34°C pukul satu siang di Yogya. Matahari berada di titik zenith Pulau Jawa. Luar biasa panasnya. Sepiring nasi ayam geprek telah tandas. Menyisakan seperempat gelas es jeruk. Warung makan beratap seng membuat siang semakin panas. Saya berpikir untuk memesan minuman dingin kembali. Di antara kebingunan hendak memesan es teh atau es jeruk, sebuah pesan singkat masuk. Sebuah foto buku Mandara dan Sagara, dua novel saya yang pada 30 September lalu baru saja diluncurkan, muncul di layar ponsel. Pada foto, tampak dua anak baru lahir itu ditemani rangkaian bunga mawar merah di dalam pot gelas kaca berisi air, dipajang di kaki patung Ganesha dengan kain poleng menyelimuti kakinya.
“Kemarin di Candi Prambanan, aku menengok Shiva dan Ganesha,” kata-kata dalam pesan.
Kalimat itu menyambung pesan yang datang pada pagi hari berupa sebuah foto dupa, “Dupamu dan dupaku aku gabungkan hari ini. Satu di pagi hari sudah menyala. Tujuh dan sebelas untuk nanti sore dan malam; untuk pitulungan dan kawelasan. Dalam beberapa hari ini lumayan berat. Cuaca juga tiba-tiba berubah rencana.”

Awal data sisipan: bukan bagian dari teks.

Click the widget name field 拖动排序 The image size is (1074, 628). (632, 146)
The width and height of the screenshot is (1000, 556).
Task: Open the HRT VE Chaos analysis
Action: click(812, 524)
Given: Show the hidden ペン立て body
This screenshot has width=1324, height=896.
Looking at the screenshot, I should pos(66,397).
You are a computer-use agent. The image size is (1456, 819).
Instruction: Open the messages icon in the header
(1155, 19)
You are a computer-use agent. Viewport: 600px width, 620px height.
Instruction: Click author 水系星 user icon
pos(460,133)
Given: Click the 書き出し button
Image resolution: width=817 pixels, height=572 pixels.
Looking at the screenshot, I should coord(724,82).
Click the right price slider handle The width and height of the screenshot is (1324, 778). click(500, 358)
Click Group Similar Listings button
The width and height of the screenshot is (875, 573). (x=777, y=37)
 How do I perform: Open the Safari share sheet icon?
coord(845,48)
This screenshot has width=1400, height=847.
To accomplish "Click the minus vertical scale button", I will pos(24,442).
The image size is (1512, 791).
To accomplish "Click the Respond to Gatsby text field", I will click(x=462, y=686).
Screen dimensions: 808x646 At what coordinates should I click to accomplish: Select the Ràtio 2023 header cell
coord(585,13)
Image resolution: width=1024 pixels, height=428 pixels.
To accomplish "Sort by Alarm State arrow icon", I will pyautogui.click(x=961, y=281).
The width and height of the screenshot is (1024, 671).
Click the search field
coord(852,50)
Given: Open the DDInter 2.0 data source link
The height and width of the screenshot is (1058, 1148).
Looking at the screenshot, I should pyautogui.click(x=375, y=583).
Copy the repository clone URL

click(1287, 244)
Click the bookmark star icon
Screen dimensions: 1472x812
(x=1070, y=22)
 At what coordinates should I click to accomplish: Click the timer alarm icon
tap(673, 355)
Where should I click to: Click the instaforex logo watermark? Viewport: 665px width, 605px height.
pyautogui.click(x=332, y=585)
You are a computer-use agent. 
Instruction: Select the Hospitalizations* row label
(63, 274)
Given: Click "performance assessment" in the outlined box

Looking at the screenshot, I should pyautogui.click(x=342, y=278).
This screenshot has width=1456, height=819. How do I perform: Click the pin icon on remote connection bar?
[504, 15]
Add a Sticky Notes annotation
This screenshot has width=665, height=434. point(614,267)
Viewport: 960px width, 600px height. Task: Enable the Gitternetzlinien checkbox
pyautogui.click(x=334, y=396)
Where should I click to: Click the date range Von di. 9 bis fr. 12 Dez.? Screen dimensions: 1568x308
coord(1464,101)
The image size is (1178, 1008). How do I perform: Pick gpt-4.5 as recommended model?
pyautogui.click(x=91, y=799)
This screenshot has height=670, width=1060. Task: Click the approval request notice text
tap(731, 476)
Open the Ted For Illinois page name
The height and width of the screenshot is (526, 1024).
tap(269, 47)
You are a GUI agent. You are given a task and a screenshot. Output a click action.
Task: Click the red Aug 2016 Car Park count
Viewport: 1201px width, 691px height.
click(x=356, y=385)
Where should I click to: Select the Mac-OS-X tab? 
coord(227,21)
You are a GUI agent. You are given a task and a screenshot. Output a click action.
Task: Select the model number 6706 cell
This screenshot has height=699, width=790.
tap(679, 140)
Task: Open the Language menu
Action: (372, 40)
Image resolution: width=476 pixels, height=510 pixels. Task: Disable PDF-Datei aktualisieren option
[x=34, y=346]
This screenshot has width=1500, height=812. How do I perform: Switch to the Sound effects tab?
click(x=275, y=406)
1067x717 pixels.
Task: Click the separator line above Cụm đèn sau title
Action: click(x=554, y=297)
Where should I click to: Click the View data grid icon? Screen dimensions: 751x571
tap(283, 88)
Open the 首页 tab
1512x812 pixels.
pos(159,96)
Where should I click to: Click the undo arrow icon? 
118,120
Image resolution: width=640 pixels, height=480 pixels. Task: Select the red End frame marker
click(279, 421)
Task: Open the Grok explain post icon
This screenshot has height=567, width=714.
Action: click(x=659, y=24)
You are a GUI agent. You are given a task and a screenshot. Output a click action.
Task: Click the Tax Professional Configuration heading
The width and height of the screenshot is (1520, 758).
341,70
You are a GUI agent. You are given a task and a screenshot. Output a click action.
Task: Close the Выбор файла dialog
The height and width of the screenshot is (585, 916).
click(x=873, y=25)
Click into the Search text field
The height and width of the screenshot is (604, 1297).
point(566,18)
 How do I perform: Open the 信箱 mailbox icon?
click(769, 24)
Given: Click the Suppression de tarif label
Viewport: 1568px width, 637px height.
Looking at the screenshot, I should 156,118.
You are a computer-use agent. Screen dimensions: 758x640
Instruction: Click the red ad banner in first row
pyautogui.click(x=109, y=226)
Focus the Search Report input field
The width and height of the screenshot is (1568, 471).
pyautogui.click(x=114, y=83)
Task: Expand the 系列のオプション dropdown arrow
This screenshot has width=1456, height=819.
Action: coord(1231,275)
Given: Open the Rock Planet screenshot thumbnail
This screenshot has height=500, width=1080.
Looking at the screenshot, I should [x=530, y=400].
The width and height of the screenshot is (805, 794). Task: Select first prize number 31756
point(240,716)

Pesan kemudian beruntun dengan lainnya, sebuah foto seorang penari. Saya belum pernah melihat dia menari. Tanpa membalas pesan, saya menanggapinya dengan memesan tiket travel menuju Salatiga. Sungguh impulsif, karena sebenarnya saya tidak bisa datang. Pekerjaan menyebabkan saya belum bisa meninggalkan Yogyakarta. Sementara hari ini, 2 Oktober 2024, teman-teman Komunitas Soramata memperingati Hari Batik Nasional dengan mengadakan pameran batik di Orlen Heritage, sebuah bar dan rumah makan di Salatiga. Seturut rencana, Mandara dan Sagara akan menyusup dipamerkan, sebagai kelanjutkan dari peluncurannya pada 30 September lalu. Mengobati kegagalan rencana awal untuk juga mengadakan peluncuran Mandara dan Sagara di Salatiga yang dijadwalkan pada 1 Oktober 2024 sesuai rencana kerja penerbitan yang telah saya buat.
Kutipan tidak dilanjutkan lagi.